His Purple Heart and Bronze star, along with his combat infantry badge and coins left by mourners surrounded the photo of 1st Armored Division Spc. Brett Tribble after his memorial Wednesday. Tribble was killed last week by an explosion in Iraq. (Terry Boyd / S&S)

BAUMHOLDER, Germany — If there is such a person as Everyman, then Brett Tribble was, in a way, Everysoldier.

Tribble came in quietly, looking for a better life.

“His father said he joined up without telling anyone,” said 2nd Lt. Joshua Adelman during Tribble’s memorial service Wednesday. Though he dropped out of high school in Texas, he got his general educational development degree, Adelman said. He tried a few “trial jobs, but found nothing interesting,” he said.

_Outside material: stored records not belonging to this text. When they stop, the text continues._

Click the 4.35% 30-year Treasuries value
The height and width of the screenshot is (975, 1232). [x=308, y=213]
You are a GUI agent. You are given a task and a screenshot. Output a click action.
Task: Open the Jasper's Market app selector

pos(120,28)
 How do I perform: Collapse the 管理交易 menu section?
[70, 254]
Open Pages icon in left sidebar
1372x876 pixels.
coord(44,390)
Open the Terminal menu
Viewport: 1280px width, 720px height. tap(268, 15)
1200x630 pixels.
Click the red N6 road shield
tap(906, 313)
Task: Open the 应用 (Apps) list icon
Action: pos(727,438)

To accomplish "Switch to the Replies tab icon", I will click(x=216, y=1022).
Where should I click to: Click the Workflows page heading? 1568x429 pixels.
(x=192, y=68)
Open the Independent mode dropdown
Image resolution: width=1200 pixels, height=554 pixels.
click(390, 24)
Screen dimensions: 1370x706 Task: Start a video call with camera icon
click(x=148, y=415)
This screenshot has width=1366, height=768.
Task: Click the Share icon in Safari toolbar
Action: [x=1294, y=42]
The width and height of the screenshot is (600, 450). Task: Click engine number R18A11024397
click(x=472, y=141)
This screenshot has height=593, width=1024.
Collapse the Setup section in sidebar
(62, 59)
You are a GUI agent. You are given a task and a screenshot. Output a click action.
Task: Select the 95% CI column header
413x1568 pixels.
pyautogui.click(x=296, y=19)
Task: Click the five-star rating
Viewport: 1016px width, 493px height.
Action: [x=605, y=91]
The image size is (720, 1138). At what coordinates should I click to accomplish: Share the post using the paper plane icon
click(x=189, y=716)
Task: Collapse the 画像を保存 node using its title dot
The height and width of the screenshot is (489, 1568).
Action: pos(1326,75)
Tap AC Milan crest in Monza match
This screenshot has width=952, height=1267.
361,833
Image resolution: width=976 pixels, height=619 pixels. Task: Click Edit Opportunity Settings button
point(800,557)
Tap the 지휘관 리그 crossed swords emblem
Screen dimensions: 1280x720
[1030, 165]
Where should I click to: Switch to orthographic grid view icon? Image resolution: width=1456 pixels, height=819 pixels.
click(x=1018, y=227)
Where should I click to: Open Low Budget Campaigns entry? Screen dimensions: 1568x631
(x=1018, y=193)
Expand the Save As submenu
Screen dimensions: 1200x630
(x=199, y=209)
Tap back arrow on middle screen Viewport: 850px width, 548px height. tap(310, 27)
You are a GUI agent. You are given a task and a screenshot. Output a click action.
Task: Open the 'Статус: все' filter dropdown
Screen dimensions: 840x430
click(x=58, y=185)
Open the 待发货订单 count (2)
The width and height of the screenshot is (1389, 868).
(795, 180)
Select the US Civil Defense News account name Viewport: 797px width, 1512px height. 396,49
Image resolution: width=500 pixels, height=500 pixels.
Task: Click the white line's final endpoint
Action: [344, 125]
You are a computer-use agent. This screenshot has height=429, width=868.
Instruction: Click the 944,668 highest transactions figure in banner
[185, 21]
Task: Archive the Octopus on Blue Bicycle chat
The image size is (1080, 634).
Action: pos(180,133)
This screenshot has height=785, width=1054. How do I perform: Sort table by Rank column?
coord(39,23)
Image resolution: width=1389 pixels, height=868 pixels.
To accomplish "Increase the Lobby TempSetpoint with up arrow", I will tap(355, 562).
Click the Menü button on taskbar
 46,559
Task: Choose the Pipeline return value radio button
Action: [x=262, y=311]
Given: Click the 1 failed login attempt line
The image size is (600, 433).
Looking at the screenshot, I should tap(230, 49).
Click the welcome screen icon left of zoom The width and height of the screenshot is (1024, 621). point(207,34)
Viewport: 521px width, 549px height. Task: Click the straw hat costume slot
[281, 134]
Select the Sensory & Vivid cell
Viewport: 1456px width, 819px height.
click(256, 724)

That all changed when he joined the Army.

It was a fit, with Tribble finding discipline and people to teach him.

“Someone to mold him into a soldier,” said Staff Sgt. Joshuwa Tucker, his squad leader with Company B, 2nd Battalion, 6th Infantry Regiment of the Baumholder-based 2nd Brigade of the 1st Armored Division.

Tribble once observed that being in the Army “was like going to the gym and getting paid for it,” Adelman said.

Tribble was aware of the danger, and asked that no one feel sorry for him if the outcome was the same as so many who’d preceded him, according to those who remembered him. For soldiers, “dying is just as real as breathing in time of war,” Tucker said.

And it was.

Tribble, 20, a gunner from Lake Jackson, Texas, died Friday after an improvised bomb exploded near his Humvee during fighting in Ramadi, an insurgent stronghold about 60 miles northwest of Baghdad. His unit had moved up May 26 to Iraq from Kuwait where the 2-6 and other 2nd Brigade units had been held as a reserve force in Kuwait since last November.

Tribble was intelligent, with a plan to get his degree in criminal justice, then return to Lake Jackson as a police officer, said Maj. Jeanine White, 2nd Brigade rear detachment commander.

“He’s among his brothers now,” White said simply.

Tribble was awarded several medals posthumously including the Bronze Star, Purple Heart and his combat infantry badge, or CIB. Maj. Gen. Fred Robinson, 1st AD commanding general, and Col. Robert Scurlock, 2nd Brigade commander attended the memorial.

Tribble is survived by his father, Alan, of Angleton, Texas; his mother, Traci, of Lake Jackson; and his son, Clint Alan.